*** Opening of MATERIAL PROVIDED ***
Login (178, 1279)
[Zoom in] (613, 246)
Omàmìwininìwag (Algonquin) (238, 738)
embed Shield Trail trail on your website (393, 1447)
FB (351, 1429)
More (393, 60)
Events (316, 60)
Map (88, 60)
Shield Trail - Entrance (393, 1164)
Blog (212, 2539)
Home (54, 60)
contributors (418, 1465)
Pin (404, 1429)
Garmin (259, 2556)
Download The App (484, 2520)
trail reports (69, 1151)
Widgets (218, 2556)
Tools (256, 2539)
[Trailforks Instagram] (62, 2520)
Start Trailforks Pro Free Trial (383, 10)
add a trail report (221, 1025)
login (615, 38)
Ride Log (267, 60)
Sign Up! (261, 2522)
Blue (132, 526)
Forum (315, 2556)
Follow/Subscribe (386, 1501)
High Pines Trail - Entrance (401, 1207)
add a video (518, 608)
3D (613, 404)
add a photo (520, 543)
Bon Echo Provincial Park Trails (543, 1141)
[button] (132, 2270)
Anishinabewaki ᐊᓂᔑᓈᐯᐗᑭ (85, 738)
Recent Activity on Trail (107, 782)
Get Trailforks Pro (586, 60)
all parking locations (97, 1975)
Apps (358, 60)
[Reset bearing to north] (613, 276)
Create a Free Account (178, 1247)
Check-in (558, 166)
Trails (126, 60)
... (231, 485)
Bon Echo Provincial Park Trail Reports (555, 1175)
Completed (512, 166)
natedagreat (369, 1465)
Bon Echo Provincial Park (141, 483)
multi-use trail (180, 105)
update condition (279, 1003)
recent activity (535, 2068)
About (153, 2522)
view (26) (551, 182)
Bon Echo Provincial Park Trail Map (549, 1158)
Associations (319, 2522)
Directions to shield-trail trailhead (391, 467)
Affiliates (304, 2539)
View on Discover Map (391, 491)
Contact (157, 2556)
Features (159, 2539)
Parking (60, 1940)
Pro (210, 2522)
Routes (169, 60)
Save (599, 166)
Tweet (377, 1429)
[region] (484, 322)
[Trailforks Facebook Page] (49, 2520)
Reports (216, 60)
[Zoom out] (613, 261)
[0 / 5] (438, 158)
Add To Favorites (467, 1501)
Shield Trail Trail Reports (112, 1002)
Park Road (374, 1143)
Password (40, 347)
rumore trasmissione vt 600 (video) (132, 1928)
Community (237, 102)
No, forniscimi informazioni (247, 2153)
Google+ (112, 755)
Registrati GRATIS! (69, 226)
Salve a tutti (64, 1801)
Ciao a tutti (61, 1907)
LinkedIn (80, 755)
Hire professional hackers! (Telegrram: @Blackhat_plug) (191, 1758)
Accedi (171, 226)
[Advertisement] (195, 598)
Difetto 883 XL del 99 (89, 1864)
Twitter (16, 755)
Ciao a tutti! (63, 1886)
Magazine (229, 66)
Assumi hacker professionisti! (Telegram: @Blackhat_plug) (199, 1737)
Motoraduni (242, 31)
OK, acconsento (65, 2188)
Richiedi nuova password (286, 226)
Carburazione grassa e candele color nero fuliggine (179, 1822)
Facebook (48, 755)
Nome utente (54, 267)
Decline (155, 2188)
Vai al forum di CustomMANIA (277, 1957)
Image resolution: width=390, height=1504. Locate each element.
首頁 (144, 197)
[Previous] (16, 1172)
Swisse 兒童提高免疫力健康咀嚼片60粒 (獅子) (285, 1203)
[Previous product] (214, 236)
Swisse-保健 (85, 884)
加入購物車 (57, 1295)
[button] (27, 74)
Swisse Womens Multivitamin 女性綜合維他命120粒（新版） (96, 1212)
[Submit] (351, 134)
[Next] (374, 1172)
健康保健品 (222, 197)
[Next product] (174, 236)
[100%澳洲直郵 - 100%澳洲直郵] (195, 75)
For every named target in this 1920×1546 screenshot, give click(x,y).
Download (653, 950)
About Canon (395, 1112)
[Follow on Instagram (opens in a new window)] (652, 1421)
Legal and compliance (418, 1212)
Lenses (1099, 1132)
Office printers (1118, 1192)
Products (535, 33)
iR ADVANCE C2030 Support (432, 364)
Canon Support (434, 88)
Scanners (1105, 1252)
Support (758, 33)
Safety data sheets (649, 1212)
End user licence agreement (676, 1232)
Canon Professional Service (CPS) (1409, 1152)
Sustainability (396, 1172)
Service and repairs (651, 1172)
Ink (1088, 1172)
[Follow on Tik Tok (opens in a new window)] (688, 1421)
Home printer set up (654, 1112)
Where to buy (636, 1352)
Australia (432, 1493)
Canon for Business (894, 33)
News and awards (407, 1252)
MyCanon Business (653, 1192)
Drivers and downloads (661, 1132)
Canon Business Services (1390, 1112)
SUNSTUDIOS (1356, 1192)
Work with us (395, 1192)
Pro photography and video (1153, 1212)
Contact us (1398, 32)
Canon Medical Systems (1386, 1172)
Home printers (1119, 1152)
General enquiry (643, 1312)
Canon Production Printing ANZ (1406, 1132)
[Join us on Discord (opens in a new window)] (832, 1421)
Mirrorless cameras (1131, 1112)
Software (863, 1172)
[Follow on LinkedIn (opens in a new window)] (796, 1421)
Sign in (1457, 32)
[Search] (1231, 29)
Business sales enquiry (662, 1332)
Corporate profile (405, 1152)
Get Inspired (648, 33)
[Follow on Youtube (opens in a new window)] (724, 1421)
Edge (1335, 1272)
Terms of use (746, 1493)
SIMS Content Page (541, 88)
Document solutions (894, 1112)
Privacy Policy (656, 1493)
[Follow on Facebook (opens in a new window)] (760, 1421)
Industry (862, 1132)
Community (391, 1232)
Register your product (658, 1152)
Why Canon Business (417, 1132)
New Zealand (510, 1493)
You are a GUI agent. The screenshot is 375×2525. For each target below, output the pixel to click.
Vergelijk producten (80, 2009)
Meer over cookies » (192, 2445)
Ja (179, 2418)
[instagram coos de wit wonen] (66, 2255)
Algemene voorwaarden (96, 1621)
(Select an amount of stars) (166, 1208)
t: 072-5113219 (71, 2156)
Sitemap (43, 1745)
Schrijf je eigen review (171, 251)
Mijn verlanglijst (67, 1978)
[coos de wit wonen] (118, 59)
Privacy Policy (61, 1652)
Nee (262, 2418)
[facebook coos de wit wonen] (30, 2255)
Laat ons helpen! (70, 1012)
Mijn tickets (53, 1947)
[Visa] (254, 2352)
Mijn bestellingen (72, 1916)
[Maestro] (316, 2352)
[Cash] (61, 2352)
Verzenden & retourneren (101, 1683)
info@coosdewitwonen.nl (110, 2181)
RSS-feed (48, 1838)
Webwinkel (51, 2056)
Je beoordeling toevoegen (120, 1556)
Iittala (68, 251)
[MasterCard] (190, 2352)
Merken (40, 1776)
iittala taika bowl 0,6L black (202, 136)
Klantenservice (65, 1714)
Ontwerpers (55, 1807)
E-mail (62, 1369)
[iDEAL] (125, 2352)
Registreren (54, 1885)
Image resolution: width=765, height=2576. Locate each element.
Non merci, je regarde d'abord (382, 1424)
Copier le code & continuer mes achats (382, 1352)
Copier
*** Close of MATERIAL PROVIDED ***
**ACTIVITY:**
Could you set down every record exactly as given?

**WRITTEN ANSWER:**
Login (178, 1279)
[Zoom in] (613, 246)
Omàmìwininìwag (Algonquin) (238, 738)
embed Shield Trail trail on your website (393, 1447)
FB (351, 1429)
More (393, 60)
Events (316, 60)
Map (88, 60)
Shield Trail - Entrance (393, 1164)
Blog (212, 2539)
Home (54, 60)
contributors (418, 1465)
Pin (404, 1429)
Garmin (259, 2556)
Download The App (484, 2520)
trail reports (69, 1151)
Widgets (218, 2556)
Tools (256, 2539)
[Trailforks Instagram] (62, 2520)
Start Trailforks Pro Free Trial (383, 10)
add a trail report (221, 1025)
login (615, 38)
Ride Log (267, 60)
Sign Up! (261, 2522)
Blue (132, 526)
Forum (315, 2556)
Follow/Subscribe (386, 1501)
High Pines Trail - Entrance (401, 1207)
add a video (518, 608)
3D (613, 404)
add a photo (520, 543)
Bon Echo Provincial Park Trails (543, 1141)
[button] (132, 2270)
Anishinabewaki ᐊᓂᔑᓈᐯᐗᑭ (85, 738)
Recent Activity on Trail (107, 782)
Get Trailforks Pro (586, 60)
all parking locations (97, 1975)
Apps (358, 60)
[Reset bearing to north] (613, 276)
Create a Free Account (178, 1247)
Check-in (558, 166)
Trails (126, 60)
... (231, 485)
Bon Echo Provincial Park Trail Reports (555, 1175)
Completed (512, 166)
natedagreat (369, 1465)
Bon Echo Provincial Park (141, 483)
multi-use trail (180, 105)
update condition (279, 1003)
recent activity (535, 2068)
About (153, 2522)
view (26) (551, 182)
Bon Echo Provincial Park Trail Map (549, 1158)
Associations (319, 2522)
Directions to shield-trail trailhead (391, 467)
Affiliates (304, 2539)
View on Discover Map (391, 491)
Contact (157, 2556)
Features (159, 2539)
Parking (60, 1940)
Pro (210, 2522)
Routes (169, 60)
Save (599, 166)
Tweet (377, 1429)
[region] (484, 322)
[Trailforks Facebook Page] (49, 2520)
Reports (216, 60)
[Zoom out] (613, 261)
[0 / 5] (438, 158)
Add To Favorites (467, 1501)
Shield Trail Trail Reports (112, 1002)
Park Road (374, 1143)
Password (40, 347)
rumore trasmissione vt 600 (video) (132, 1928)
Community (237, 102)
No, forniscimi informazioni (247, 2153)
Google+ (112, 755)
Registrati GRATIS! (69, 226)
Salve a tutti (64, 1801)
Ciao a tutti (61, 1907)
LinkedIn (80, 755)
Hire professional hackers! (Telegrram: @Blackhat_plug) (191, 1758)
Accedi (171, 226)
[Advertisement] (195, 598)
Difetto 883 XL del 99 (89, 1864)
Twitter (16, 755)
Ciao a tutti! (63, 1886)
Magazine (229, 66)
Assumi hacker professionisti! (Telegram: @Blackhat_plug) (199, 1737)
Motoraduni (242, 31)
OK, acconsento (65, 2188)
Richiedi nuova password (286, 226)
Carburazione grassa e candele color nero fuliggine (179, 1822)
Facebook (48, 755)
Nome utente (54, 267)
Decline (155, 2188)
Vai al forum di CustomMANIA (277, 1957)
Image resolution: width=390, height=1504. Locate each element.
首頁 (144, 197)
[Previous] (16, 1172)
Swisse 兒童提高免疫力健康咀嚼片60粒 (獅子) (285, 1203)
[Previous product] (214, 236)
Swisse-保健 (85, 884)
加入購物車 (57, 1295)
[button] (27, 74)
Swisse Womens Multivitamin 女性綜合維他命120粒（新版） (96, 1212)
[Submit] (351, 134)
[Next] (374, 1172)
健康保健品 (222, 197)
[Next product] (174, 236)
[100%澳洲直郵 - 100%澳洲直郵] (195, 75)
For every named target in this 1920×1546 screenshot, give click(x,y).
Download (653, 950)
About Canon (395, 1112)
[Follow on Instagram (opens in a new window)] (652, 1421)
Legal and compliance (418, 1212)
Lenses (1099, 1132)
Office printers (1118, 1192)
Products (535, 33)
iR ADVANCE C2030 Support (432, 364)
Canon Support (434, 88)
Scanners (1105, 1252)
Support (758, 33)
Safety data sheets (649, 1212)
End user licence agreement (676, 1232)
Canon Professional Service (CPS) (1409, 1152)
Sustainability (396, 1172)
Service and repairs (651, 1172)
Ink (1088, 1172)
[Follow on Tik Tok (opens in a new window)] (688, 1421)
Home printer set up (654, 1112)
Where to buy (636, 1352)
Australia (432, 1493)
Canon for Business (894, 33)
News and awards (407, 1252)
MyCanon Business (653, 1192)
Drivers and downloads (661, 1132)
Canon Business Services (1390, 1112)
SUNSTUDIOS (1356, 1192)
Work with us (395, 1192)
Pro photography and video (1153, 1212)
Contact us (1398, 32)
Canon Medical Systems (1386, 1172)
Home printers (1119, 1152)
General enquiry (643, 1312)
Canon Production Printing ANZ (1406, 1132)
[Join us on Discord (opens in a new window)] (832, 1421)
Mirrorless cameras (1131, 1112)
Software (863, 1172)
[Follow on LinkedIn (opens in a new window)] (796, 1421)
Sign in (1457, 32)
[Search] (1231, 29)
Business sales enquiry (662, 1332)
Corporate profile (405, 1152)
Get Inspired (648, 33)
[Follow on Youtube (opens in a new window)] (724, 1421)
Edge (1335, 1272)
Terms of use (746, 1493)
SIMS Content Page (541, 88)
Document solutions (894, 1112)
Privacy Policy (656, 1493)
[Follow on Facebook (opens in a new window)] (760, 1421)
Industry (862, 1132)
Community (391, 1232)
Register your product (658, 1152)
Why Canon Business (417, 1132)
New Zealand (510, 1493)
You are a GUI agent. The screenshot is 375×2525. For each target below, output the pixel to click.
Vergelijk producten (80, 2009)
Meer over cookies » (192, 2445)
Ja (179, 2418)
[instagram coos de wit wonen] (66, 2255)
Algemene voorwaarden (96, 1621)
(Select an amount of stars) (166, 1208)
t: 072-5113219 (71, 2156)
Sitemap (43, 1745)
Schrijf je eigen review (171, 251)
Mijn verlanglijst (67, 1978)
[coos de wit wonen] (118, 59)
Privacy Policy (61, 1652)
Nee (262, 2418)
[facebook coos de wit wonen] (30, 2255)
Laat ons helpen! (70, 1012)
Mijn tickets (53, 1947)
[Visa] (254, 2352)
Mijn bestellingen (72, 1916)
[Maestro] (316, 2352)
[Cash] (61, 2352)
Verzenden & retourneren (101, 1683)
info@coosdewitwonen.nl (110, 2181)
RSS-feed (48, 1838)
Webwinkel (51, 2056)
Je beoordeling toevoegen (120, 1556)
Iittala (68, 251)
[MasterCard] (190, 2352)
Merken (40, 1776)
iittala taika bowl 0,6L black (202, 136)
Klantenservice (65, 1714)
Ontwerpers (55, 1807)
E-mail (62, 1369)
[iDEAL] (125, 2352)
Registreren (54, 1885)
Image resolution: width=765, height=2576. Locate each element.
Non merci, je regarde d'abord (382, 1424)
Copier le code & continuer mes achats (382, 1352)
Copier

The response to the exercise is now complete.